Le paradoxe des industries critiques : hyper-régulées mais sous-communicantes

En matière de communication, certains secteurs sont considérés comme critiques. On y investit des millions dans la sécurité et la conformité, mais on oublie souvent de sécuriser la circulation de l’information. Les entreprises évoluant dans la  finance, le transport, la santé, ou encore l’énergie consacrent chaque année des sommes considérables à leurs infrastructures et procédures, mais négligent souvent leurs dispositifs de communication interne, sous-estimant l’impact sur leur fonctionnement.

En 2019, le rapport State of the Sector indiquait que, dans les entreprises de plus de 10 000 employés, le budget mensuel par salarié consacré à la communication interne s’élevait à moins de 1 euro. Si ce chiffre a évolué aujourd’hui, notamment avec la digitalisation des outils, la communication interne reste souvent mise de côté par les entreprises.

Cette tendance perdure : l’Observatoire de l’Intranet Augmenté 2025 révèle encore que 22 % des entreprises n’ont mis en place aucun pilotage de leur intranet, témoignant d’un manque persistant de priorité stratégique. Par ailleurs, la satisfaction moyenne des utilisateurs vis-à-vis de leur intranet reste modeste en 2025 (avec une moyenne à 6,8/10).

 

Les 4 freins qui paralysent la communication interne dans les secteurs régulés

La communication interne est souvent négligée au profit d’autres préoccupations. Peur, prudence excessive, ou encore rigidité organisationnelle sont des facteurs pouvant entraver son bon fonctionnement. Pourtant, ces obstacles peuvent s’avérer plus coûteux qu’il n’y paraît.

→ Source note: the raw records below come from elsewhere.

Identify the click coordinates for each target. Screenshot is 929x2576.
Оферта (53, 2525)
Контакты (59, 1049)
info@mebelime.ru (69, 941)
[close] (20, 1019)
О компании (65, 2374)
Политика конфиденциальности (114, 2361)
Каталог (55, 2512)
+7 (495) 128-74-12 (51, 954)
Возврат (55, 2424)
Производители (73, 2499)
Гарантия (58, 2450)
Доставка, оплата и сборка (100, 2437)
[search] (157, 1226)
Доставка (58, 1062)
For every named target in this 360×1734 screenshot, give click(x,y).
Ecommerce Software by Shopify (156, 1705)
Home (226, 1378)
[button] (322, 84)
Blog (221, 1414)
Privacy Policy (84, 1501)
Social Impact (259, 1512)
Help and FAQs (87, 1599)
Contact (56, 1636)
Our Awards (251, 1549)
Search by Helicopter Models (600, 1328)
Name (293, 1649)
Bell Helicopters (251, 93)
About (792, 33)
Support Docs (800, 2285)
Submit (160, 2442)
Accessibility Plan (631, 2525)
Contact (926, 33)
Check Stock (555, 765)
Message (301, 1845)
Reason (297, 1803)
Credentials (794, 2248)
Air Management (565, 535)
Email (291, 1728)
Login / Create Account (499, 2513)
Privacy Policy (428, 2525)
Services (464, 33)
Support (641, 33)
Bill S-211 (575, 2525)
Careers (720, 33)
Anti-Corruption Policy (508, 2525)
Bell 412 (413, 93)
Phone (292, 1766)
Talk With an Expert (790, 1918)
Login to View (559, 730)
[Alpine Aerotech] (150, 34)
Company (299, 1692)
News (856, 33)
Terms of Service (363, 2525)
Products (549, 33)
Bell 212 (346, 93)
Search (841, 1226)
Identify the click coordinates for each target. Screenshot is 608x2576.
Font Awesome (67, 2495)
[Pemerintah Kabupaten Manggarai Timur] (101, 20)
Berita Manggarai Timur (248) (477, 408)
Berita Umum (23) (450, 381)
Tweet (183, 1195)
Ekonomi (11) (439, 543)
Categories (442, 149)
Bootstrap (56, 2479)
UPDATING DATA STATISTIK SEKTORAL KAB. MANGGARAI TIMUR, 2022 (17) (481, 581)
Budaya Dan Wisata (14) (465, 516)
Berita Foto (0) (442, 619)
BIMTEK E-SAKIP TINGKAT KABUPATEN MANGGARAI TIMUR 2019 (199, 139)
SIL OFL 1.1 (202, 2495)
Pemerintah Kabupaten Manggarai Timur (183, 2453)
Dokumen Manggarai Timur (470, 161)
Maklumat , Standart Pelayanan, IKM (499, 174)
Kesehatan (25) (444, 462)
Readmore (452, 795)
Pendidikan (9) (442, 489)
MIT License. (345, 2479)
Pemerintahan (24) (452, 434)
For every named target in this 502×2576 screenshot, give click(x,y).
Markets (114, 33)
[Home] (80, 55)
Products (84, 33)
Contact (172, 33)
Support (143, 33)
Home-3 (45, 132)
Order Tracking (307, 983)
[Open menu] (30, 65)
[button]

D’autres priorités jugées plus critiques

Lors de la hiérarchisation des investissements, la communication interne est souvent reléguée au second plan. On considère, à tort, que son importance est limitée. Lorsque les budgets sont alloués, les décideurs se focalisent plutôt sur le développement technologique, la sécurité, ou encore la communication externe et la publicité.

Pourtant, le coût d’une mauvaise communication interne peut excéder celui d’un incident lié à un problème de sécurité. Dans un hôpital par exemple, une information mal transmise peut entraîner une erreur de dosage médicamenteux, et mettre la vie d’un patient en danger.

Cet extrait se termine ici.